Note that all the municipalities have names after their seats except Uppvidinge, where the seat is located in the small town Åseda.

==Localities in order of size==
The five most populous localities of Kronoberg County in 2020:

| # | Locality | Population |
|---|---|---|
| 1 | Växjö | 71,282 |
| 2 | Ljungby | 16,098 |
| 3 | Älmhult | 11,003 |
| 4 | Alvesta | 9,255 |
| 5 | Markaryd | 5,123 |

== Demographics ==

=== Foreign background ===
SCB have collected statistics on backgrounds of residents since 2002. These tables consist of all who have two foreign-born parents or are born abroad themselves. The chart lists election years and the last year on record alone.

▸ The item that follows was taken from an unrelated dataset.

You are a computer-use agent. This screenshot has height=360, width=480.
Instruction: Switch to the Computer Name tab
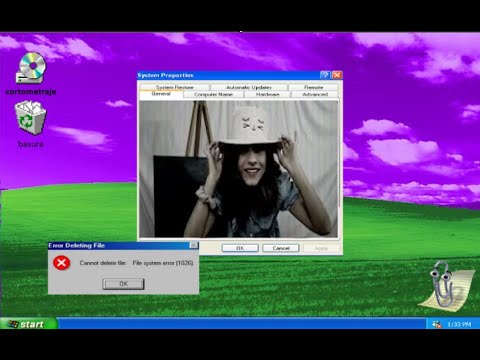coord(213,95)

| Location | 2002 | 2006 | 2010 | 2014 | 2018 | 2019 |
| Alvesta | 10.8 | 12.1 | 15.5 | 20.9 | 25.2 | 25.9 |
| Lessebo | 10.9 | 13.4 | 17.2 | 23.9 | 31.6 | 31.6 |
| Ljungby | 12.1 | 13.6 | 16.2 | 19.0 | 23.2 | 23.7 |
| Markaryd | 14.2 | 16.5 | 19.0 | 21.8 | 28.9 | 29.7 |
| Tingsryd | 7.5 | 9.1 | 11.3 | 14.4 | 18.4 | 19.0 |
| Uppvidinge | 10.5 | 13.4 | 15.8 | 20.0 | 25.5 | 26.5 |
| Växjö | 12.5 | 14.9 | 18.6 | 21.1 | 24.4 | 25.2 |
| Älmhult | 10.1 | 12.6 | 16.2 | 19.9 | 29.2 | 30.3 |
| Total | 11.6 | 13.7 | 17.0 | 19.0 | 25.0 | 25.7 |
Source: SCB

== Heraldry ==
Kronoberg was formally granted its arms in 1944. However, use of the arms was already an established practice. It is a variation of the arms of Småland.
Blazon: "In a field of gold on a green three tipped mountain, a red lion with blue armament stands upright, holding with both front paws a vertically aligned red crossbow with a black bow and arrow of silver."